01 de julio de 2012
01.07.2012
Carreño

Marquitos vuelve a La Mata

El jugador que se retiró tras lesionarse el día de la inauguración del campo de fútbol candasín hace el saque de honor en la celebración del cincuentenario

02.05.2012 | 02:00
Veteranos y jóvenes jugadores del Candás, ayer, en la celebración del cincuentenario de La Mata.

Candás,


Braulio FERNÁNDEZ


Cincuenta años después, Marquitos volvió a pisar el césped de La Mata. Era un momento bonito, para hacer el saque de honor del Candás-Tuilla y participar en los actos del cincuentenario del campo de La Mata, pero no podía evitar una mueca de amargura al recordar aquel 8 de abril de 1962, cuando tenía 25 años. «Era el primer partido aquí y para mí fue el primero y el último, porque me rompí el menisco y ya no volví a jugar nunca más». A pesar de todo, Marquitos reconoce que tiene muchos recuerdos «y muy buenos», precisa y celebra la efeméride.

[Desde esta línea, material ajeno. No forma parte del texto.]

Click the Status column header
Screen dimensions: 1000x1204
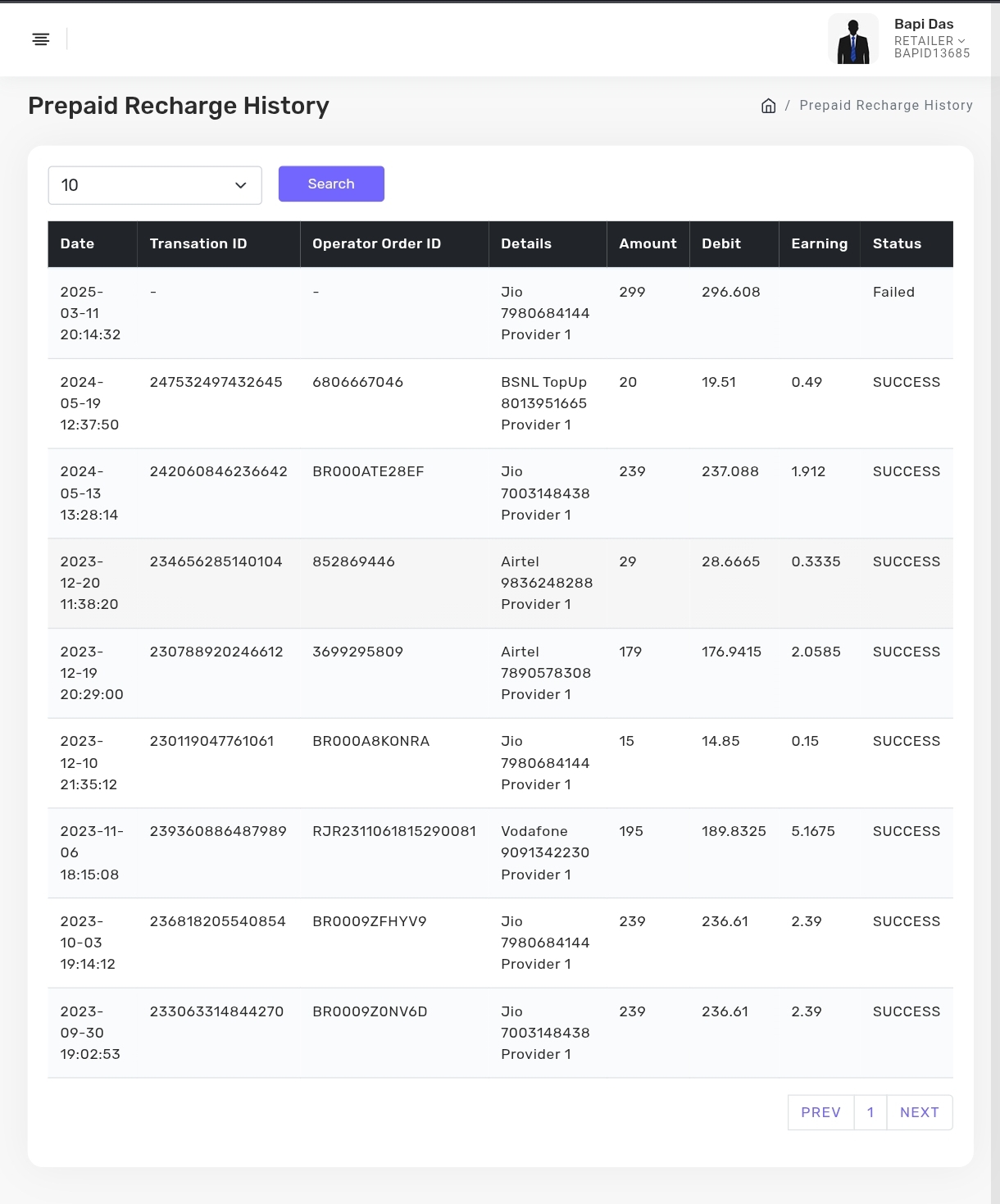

Marquitos, junto a otros héroes del fútbol local, participó ayer, antes de uno de los partidos de la jornada en Tercera, en el acto central del aniversario de La Mata, uno de los pocos campos de la categoría que es propiedad del Principado.


Allí estaban, entre otros, algunos de los que vistieron la elástica del Candás el primer día del campo como el citado Marquitos, Izaguirre, Viesca, Morán e Iriondo.


Otro de los históricos del Candás, ex jugador del Sporting de Gijón como muchos en la capital de Carreño, Luis Manuel Magdaleno, también recuerda con cariño «la otra» experiencia rojiblanca. «En el Candás pasé los mejores años de mi carrera deportiva, con Pepe La Mata -que dio nombre al campo- de presidente y Emilio Menéndez de entrenador», recuerda. «Entre todos se hizo un gran equipo que pudo haber jugado incluso en Segunda División», añade. El valor de haber compartido vestuario y colores con tantos ex jugadores del Sporting lo define bien el candasín Carlos Menéndez Cuervo, cuando señala que «el recuerdo imborrable es haber tenido a tu lado a tantos jugadores de Primera División defendiendo la camiseta del Candás». En su caso fueron quince años de rojiblanco, «desde juvenil y hasta mi muerte futbolística, el día que me casé». Como a él y a tantos otros, el único que los sobrevive, futbolísticamente hablando, es La Mata, que cumple años, acumula recuerdos y permanece.